→ To be done
In the supplier terms and conditions below, how long is the Warranty Period?

→ Source document
Terms and Conditions

Suppliers and Sub-Contractors – Standard Terms and Conditions

1.   General
These are the terms and conditions referred to in the Purchase Order.
When terms and conditions apply
These standard terms and conditions (Standard Conditions) apply to any contract entered into by Rubix Future Living Pty Ltd (ABN 81 627 269 443). (Rubix Nicheliving) by issuing a Purchase Order to the nominated Supplier, whether as an offer or acceptance of an offer, where that Purchase Order refers to the Rubix Nicheliving Standard Conditions.
Upon receipt of a Purchase Order, the performance of any Services or manufacture of any Goods by the Supplier shall constitute acceptance of its terms.
The General Scope of the Purchase Order Contract
Supply of Goods and Services as requested by Rubix Nicheliving as to sizes, quantities and types.
Ensure that the Goods and Services supplied comply with the quality, size and nature specified in the Contract or correspondence agreed by Rubix Nicheliving.
Supply the Goods and Services for the Purchase Order Price agreed between the parties.
Comply in all respects with the Contract concerning the sale, supply, delivery and payment for Goods and Services on the Purchase Order.

2.   Interpretation
In these standard conditions:
Confidential Information means any information which is by its nature confidential and is either designated by the disclosing party as confidential or the other party knows or ought to know is confidential;
Contract means the agreement between Rubix Nicheliving and the Supplier comprised of these Standard Conditions and the Purchase Order;
Goods means any material, plant, item or equipment specified in the Purchase Order to be supplied by the Supplier;
Intellectual Property includes all inventions, patents, names, trademarks, designs, copyright, technical know-how and commercially sensitive, confidential or valuable information;
Manufacture includes grow, extract, produce, process and assemble;
Property includes every type of right, interest or thing which is legally capable of being owned and includes, but is not restricted to, physical goods, equipment and real property, as well as intangibles such as Intellectual Property, contract options and goodwill, in relation to the Goods and Services supplied by the Supplier;
Services means any service specified in the Purchase Order to be provided by the Supplier;
Supplier means the supplier identified in the Purchase Order to supply the Goods and Services;
Purchase Order means a document titled “Purchase Order” which shall be subject to these Standard Conditions and issued by Rubix Nicheliving to the Supplier;
Purchase Order Price means the price stated in the Purchase Order (as varied by agreement of the parties in writing in accordance with these Standard Conditions) for the supply of Goods and Services;
Warranty Period means sixty (60) days from the date of delivery.

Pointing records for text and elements
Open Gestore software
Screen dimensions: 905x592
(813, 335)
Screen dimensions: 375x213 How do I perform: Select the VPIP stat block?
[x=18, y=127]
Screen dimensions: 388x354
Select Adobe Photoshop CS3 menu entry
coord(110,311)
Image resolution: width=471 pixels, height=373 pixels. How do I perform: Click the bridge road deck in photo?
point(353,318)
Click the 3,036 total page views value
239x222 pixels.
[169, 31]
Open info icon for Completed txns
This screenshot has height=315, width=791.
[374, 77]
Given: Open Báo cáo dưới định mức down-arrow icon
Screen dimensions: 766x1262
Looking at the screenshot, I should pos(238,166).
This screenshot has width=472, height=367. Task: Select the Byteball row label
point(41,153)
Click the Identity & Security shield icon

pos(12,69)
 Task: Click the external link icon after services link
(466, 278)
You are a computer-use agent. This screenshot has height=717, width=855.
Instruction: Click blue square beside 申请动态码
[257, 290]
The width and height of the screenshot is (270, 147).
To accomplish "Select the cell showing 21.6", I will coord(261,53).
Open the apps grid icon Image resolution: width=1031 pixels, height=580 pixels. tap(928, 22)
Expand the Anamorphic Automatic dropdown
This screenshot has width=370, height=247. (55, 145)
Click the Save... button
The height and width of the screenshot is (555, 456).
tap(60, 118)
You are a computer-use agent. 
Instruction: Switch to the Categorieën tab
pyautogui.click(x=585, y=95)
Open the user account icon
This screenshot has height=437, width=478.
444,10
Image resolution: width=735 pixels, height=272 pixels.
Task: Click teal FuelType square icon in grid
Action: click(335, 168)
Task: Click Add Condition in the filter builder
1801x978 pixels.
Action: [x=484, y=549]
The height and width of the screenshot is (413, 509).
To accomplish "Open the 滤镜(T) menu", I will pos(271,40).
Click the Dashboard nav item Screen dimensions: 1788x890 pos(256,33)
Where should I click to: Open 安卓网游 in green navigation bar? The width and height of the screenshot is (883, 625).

→ Answer for the task
Sixty (60) days from the date of delivery.